一話 一般的転生者
――サナ、それが俺に与えられた名前。
曾祖父母の名にちなんで授けられたと、幼い頃祖母から聞いた。
俺の異世界での家族は絵に書いたようなごくごく平凡な家庭だ。
家族はおおらかで優しく、時には小言も――それこそ耳が痛くなるまで言われるくらいだ。
今はこうして、平日の農作業をサボって納屋のわらにつつまれながら、ぼーっとほけてるところだ。
きっとまた小言を言われるが、知ったこっちゃない。
せっかく異世界に来たのだ。しがらみや、嫌なことしかなかったあの世界とは違い、ここでは心穏やかに過ごせる。
なのに暑い昼間っから汗だくになって働くのは、今はちょっとごめんだね。
――そう、過去のあの世界ではこんなことは決して許されなかった。
「サナ姉!! やっぱりここにいた!!」
やれやれ、いつもの号令係がやっと俺に発破をかけにきたようだ。いつもご苦労なこって……。

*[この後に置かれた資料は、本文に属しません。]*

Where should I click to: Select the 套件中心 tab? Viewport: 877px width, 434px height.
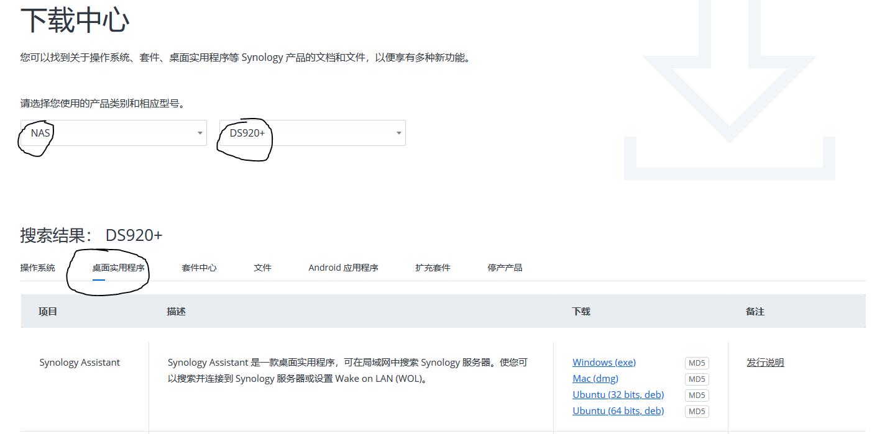pos(198,267)
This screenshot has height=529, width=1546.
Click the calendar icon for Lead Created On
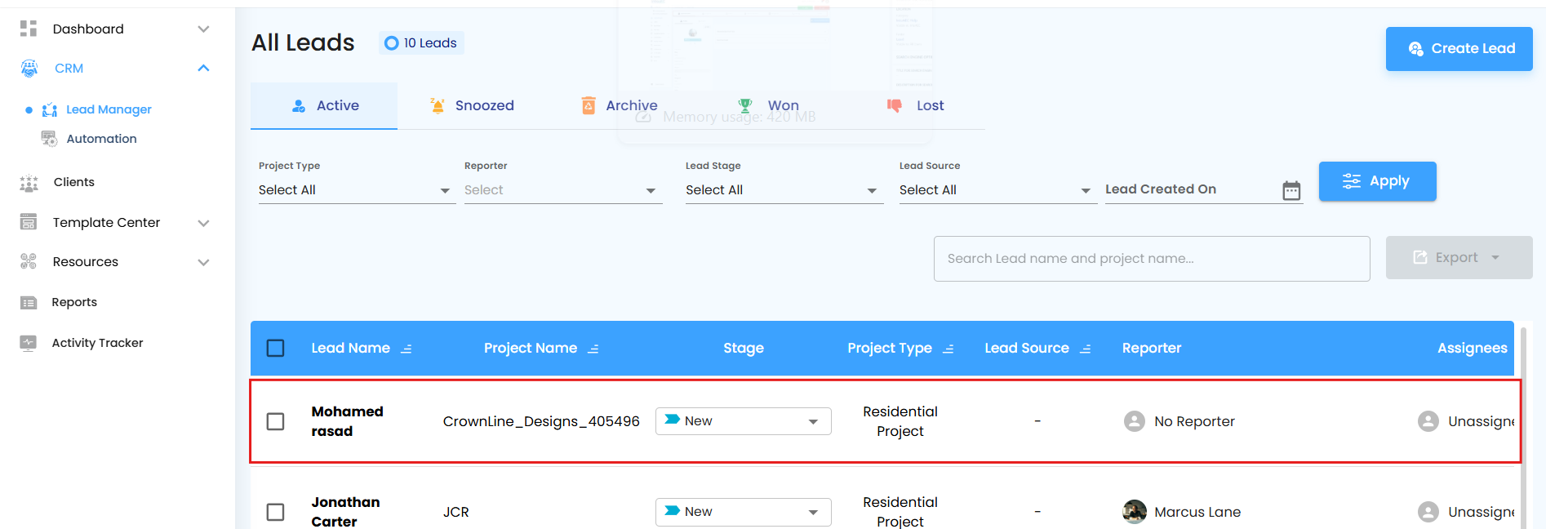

「アン、私はサナっていう田舎娘ではありませんよ。たろうだ……たろうと呼べ!」
『たろう』とは、俺の元いた世界での旧名だ。
俺は生まれてからすぐ、自分のことを転生者だと自覚していた。
生まれてから歳が増えるたびに、転生前の鮮明な記憶は次第に薄れていったが、なぜか名前だけは忘れずに記憶の中に確かに残ってきている。
そしてもう一つ確かに覚えてるのは、俺は、男だった!
悲しいことに、今は大切なモノを一つ無くし立派な一人の少女に生まれ変わった。
女湯に合法で入れるとか、いいことも多いが……やはり無いのはとても悲しいものである。
あふれる涙はとうの昔に枕元へと置いてきた。
「そのネタ……いつまでスベれば気が済むのかしら?サ、ナ、姉さま?」
「ふっふっ……スベりまくって床下に落とされるようになるまでだよ。それで晴れて一人前の芸人になれるんだから!」
俺の全身全霊のネタに、無表情で応えるアン。
まるで、蛇のような目つきでこちらを真っ直ぐに捉えている……。
俺の三つ下の妹、アンはいずれは町内一の美人になると、ひそかに同年代の子からの関心を引いているとても可愛らしい少女だ。
小さい顔に大きな目と整った輪郭……そして10歳とは思えない豊かな胸!今は女だが、前世が男である俺なら間違いなく告白一直線だろう!
――内面を知っていなければの話だが。
「ところで、たろう姉さま? 母さんが先程、鬼神の形相で姉さまの部屋に何かをしにいかれたみたいたけど、大丈夫かしら? 何も起こらないといいのだけれど……」
アンが蛇のごとき視線を変えず、醜悪に頬を歪ませる。
これは……まずい!!
「ア、アン? 私は納屋で……そう! 冬に向けて足りなくなるかもしれないわらの量を確認してたの! でしょ?!」俺の問いにアンは呆れ顔とため息で答えた。
「今は夏だし、しかもわらは秋には増えるし……」
「いやーでも! もしかしたらってことも……ね、ね?!」
俺の慌てふためく様子をおかしそうに眺める我が妹アン……。
アンは追い詰められたカエルを仕留めるかのごとく、その視線を再び俺に向けた。
「その言い訳、母さんに通じればいいけどねぇ……お姉さま」
アンは体を前のめり気味に、その殺気にも近いオーラと視線、そして言葉をまじまじと俺に向ける。
すぐに俺の足は家の二階に向けられた。い、急がねば!
「ア、アン? 私は部屋に作業帽子を忘れたことを思い出したから、ちょっと部屋によったらすぐ畑にいくから!」
「姉さん? その帽子は部屋じゃなくて、頭に忘れてるよ。」
その言葉を聞いて、俺は顔全体に熱い血がものすごい勢いで広がっていくのを感じた。
「今日は! この帽子の気分じゃないの!! スペアの帽子をかぶりたい気分なの!」
俺はあまりにも恥ずかしくて、つい帽子を全速力で頭から外し、腹の底から声を吐き出した。
「なんでもいいから、早く行ったら? ねぇ? た、ろ、う」
なんてひどい妹だ!俺のネタをこんなふうに使うなんて!!
後で首筋に井戸水かけてやる。
そう心の中で誓いながら、俺は妹には目もくれず急いで家の二階へと走り出した。まあ正確に言えば、合わせられないのだが……。
しかし、なぜだろう。
今の気分はなんとなく、『走れメロス』って感じだ。
そんなよくわからない感情を胸に抱えながらも、体は確実に家の二階を捕捉し、そこに俺を導いている。
今は太陽が山から顔を出し、しばらく登った頃。
こうして俺の『サナ』としてのいつもの日常が少し遅めに始まった。